Cathodoluminescence takes place in one of two ways: thermionic emission or field emission. In thermionic emission, the cathode is heated to make it emit electrons. Old CRT televisions used thermionic emission, which is why it could take several minutes for the screen to “warm up” and display images. In contrast, field emission causes the light to switch on instantly by placing the cathode in a strong electric field.

The tip of a field emission cathode consists of a set of nanosized protrusions to concentrate the electric field. But designing these tiny edges can be difficult, as researcher Mikhail Danilkin from Lebedev Physical Institute of the Russian Academy of Sciences (LPI RAS) explains in an email.

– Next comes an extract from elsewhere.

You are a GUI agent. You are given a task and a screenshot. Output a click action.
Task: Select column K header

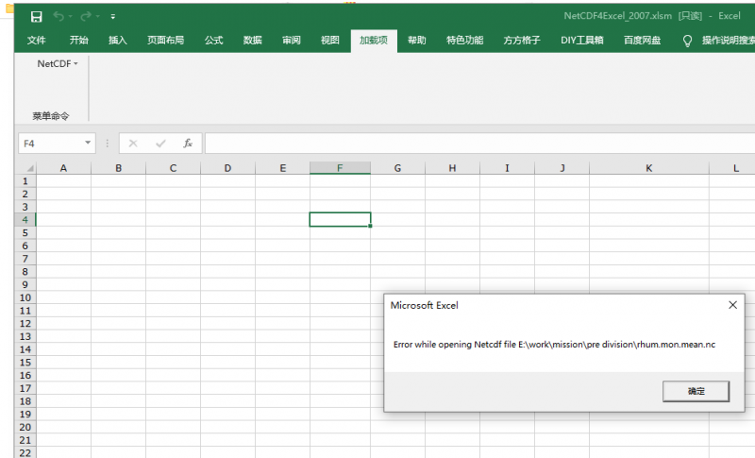[x=649, y=168]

“Emitted electrons are accelerated and inevitably create some amount of positive ions by bombardment of anode materials. These positive ions are accelerated and move in opposite direction,” Danilkin says. “The destructive action of accelerated positive ions on the tiny sharp edges of field-emitting cathode is a problem for many known materials.”

“Another problem is a ponderomotive force which breaks the edges at high emission current,” he adds. “A special design of cathode material is required to make it stable against these two destructive factors.”

Several previous studies have tried to use carbon nanotubes to create cathode protrusions, but in a new study led by Evgenii Sheshin, first author and deputy chair of vacuum electronics at Moscow Institute of Physics and Technology (MIPT), Danilkin and colleagues at MIPT and LPI RAS looked at carbon fibers instead—and their approach paid off.

In an MIPT press release, Sheshin explains why carbon fibers work well as the cathode material.

“This carbon is not used merely as a chemical, but rather as a structure,” he explains. “We found a way to fashion a structure from carbon fibers that is resistant to ion bombardment, outputs a high emission current, is technological, and affordable in production.”

Cathode modulator unit (a) with an emitting carbon fiber cathode indicated by the white arrow, and a magnified depiction of the cathode (b) at 100-micrometer scale. Credit: Sheshin et al., MIPT

In their paper, the researchers explain these field emission cathodes based on carbon fiber exhibit long service life (>10,000 hours) and can achieve light output of up to 110 lm/W (LEDs are typically 40–100 lm/W). The researchers also developed a compact power source for their CLL that fits around the glass light bulb with minimal effect on its size.

“Owing to these features, the CLLs can effectively complement the LED lamps as environment-friendly light sources,” they conclude.

In the future, the researchers plan to create a laboratory to scale up their studies and to develop ultraviolet CLLs.

The paper, published in Journal of Vacuum Science & Technology B, is “Prototype of cathodoluminescent lamp for general lighting using carbon fiber field emission cathode” (DOI: 10.1116/1.5070108).